Also, I have seen a great many fantasy floor plans with indoor latrines, and some of these maps were even in published materials. Always....bizzarre, and I can only imagin the smell.

----------


## ravells

Although, all this said, we are talking about Fantasy RPGs rather than real life medieval. Fantasy settings are basically a sanitised and idealised take on medieval / renaissance life. Disease, lack of sanitation, the sheer smelliness, the presence of fleas on virtually everyone and general lack of personal hygiene, the utterly back-breaking, hard life that rural peasants led, the almost universal lack of literacy and numeracy, the fact that it was not uncommon to step over the dead bodies of children in city streets in 18th Century London....the list goes on and on.

----------


## Shessar

He's a link to a condensed history of outhouses and privys. Rather interesing reading I suppose.

http://www.bottlebooks.com/privyto.htm

But I tend to agree with ravells, especially for the fantasy genre of games. It is fantasy, not necessarily medieval. My campaign is set in a world of high magic, and has one rich merchant's house that has the garderobes going to a non-dimentional space (sort of like a bag of holding does) and a permanant control temperatue so that the only fireplaces are those used for relaxation. However, the poorer inhabitants of the land use the traditional chamber pot and street.

If I were running a historical game, I'm sure I'd research things a bit more.

----------


## RobA

> LOL - I was just thinking of how many fantasy inn maps I've seen with indoor privies, and how many space ship deck plans I've seen without.


Thats because in the future, people don't have to go to the loo anymore...

After-all if all your meals are little pills and your environment is tailored to ideals, your body will not produce any waste  :Smile:  100% efficiency!

-Rob A>

----------


## pyrandon

> Thats because in the future, people don't have to go to the loo anymore...
> 
> After-all if all your meals are little pills and your environment is tailored to ideals, your body will not produce any waste  100% efficiency!

Exercise instructions:
1 > Reproduce everything in the privy thread from "He's a link" down to "I've seen without.".
2 > In the privy thread, list every user name that appears as a heading above a post.

Stored data:
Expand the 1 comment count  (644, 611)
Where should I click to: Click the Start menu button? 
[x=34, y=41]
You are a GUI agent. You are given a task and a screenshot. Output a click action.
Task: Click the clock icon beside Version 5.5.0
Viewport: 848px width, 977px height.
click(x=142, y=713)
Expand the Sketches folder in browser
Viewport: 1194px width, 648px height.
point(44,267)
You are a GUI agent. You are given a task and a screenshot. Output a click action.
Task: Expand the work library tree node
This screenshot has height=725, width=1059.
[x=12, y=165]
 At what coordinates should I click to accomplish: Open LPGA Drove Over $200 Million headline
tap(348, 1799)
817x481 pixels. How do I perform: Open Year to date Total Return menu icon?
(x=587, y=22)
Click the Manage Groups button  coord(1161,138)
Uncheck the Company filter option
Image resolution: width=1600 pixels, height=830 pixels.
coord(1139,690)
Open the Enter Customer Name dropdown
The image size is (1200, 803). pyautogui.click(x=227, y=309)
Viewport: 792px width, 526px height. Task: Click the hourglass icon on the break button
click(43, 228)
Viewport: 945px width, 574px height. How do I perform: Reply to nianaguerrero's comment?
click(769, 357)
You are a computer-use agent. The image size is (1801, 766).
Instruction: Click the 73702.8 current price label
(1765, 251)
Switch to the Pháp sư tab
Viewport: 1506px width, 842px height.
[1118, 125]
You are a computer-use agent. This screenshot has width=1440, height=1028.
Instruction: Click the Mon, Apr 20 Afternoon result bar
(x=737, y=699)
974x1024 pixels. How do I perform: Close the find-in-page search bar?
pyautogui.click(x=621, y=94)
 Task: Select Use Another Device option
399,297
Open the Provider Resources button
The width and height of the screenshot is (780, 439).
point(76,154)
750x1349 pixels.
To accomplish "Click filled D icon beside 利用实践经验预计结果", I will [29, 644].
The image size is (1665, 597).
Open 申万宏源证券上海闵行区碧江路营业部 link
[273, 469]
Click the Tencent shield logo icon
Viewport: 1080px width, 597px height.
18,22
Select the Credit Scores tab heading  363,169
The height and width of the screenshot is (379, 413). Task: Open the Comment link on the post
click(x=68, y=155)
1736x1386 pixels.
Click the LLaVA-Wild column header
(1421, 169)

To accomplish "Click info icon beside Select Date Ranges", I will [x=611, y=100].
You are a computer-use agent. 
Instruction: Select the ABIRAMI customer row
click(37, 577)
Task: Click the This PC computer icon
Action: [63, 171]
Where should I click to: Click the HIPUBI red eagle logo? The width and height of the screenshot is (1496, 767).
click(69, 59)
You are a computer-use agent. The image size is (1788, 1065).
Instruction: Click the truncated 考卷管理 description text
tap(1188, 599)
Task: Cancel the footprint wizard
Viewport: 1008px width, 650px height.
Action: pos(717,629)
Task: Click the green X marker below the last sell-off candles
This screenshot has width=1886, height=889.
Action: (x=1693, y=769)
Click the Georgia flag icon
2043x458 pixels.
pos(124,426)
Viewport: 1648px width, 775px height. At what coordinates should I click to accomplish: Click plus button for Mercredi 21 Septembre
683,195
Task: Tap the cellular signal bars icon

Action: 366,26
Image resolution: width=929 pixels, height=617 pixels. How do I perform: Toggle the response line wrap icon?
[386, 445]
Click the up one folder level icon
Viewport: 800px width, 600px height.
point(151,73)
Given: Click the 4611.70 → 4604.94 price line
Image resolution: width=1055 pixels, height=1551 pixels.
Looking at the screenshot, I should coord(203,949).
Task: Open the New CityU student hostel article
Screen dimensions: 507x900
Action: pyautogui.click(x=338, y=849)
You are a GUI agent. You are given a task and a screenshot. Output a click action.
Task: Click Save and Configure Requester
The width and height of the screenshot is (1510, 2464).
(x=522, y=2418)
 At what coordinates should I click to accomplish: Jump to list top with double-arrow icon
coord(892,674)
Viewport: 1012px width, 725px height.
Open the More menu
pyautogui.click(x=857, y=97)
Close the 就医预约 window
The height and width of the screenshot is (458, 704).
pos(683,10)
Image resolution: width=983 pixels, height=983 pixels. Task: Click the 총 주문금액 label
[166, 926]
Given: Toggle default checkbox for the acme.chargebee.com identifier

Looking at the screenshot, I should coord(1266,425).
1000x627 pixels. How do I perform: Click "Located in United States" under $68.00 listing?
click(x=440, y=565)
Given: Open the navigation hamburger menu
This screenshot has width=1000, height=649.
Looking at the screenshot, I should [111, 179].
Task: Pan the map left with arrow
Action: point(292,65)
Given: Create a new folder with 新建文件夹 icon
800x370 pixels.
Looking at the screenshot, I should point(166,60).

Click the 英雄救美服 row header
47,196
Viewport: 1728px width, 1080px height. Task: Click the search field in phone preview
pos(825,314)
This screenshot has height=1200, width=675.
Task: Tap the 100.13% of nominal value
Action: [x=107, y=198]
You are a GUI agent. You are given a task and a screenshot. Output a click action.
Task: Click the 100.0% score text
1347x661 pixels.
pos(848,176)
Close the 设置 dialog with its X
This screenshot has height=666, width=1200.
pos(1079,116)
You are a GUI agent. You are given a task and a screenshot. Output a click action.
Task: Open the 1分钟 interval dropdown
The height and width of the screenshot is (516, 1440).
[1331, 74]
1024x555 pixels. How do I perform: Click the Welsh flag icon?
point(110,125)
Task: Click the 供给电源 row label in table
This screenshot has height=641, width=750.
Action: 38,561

Solutions to the exercise:
1 >
He's a link to a condensed history of outhouses and privys. Rather interesing reading I suppose.

http://www.bottlebooks.com/privyto.htm

But I tend to agree with ravells, especially for the fantasy genre of games. It is fantasy, not necessarily medieval. My campaign is set in a world of high magic, and has one rich merchant's house that has the garderobes going to a non-dimentional space (sort of like a bag of holding does) and a permanant control temperatue so that the only fireplaces are those used for relaxation. However, the poorer inhabitants of the land use the traditional chamber pot and street.

If I were running a historical game, I'm sure I'd research things a bit more.

----------


## RobA

> LOL - I was just thinking of how many fantasy inn maps I've seen with indoor privies, and how many space ship deck plans I've seen without.

2 >
ravells
Shessar
RobA
pyrandon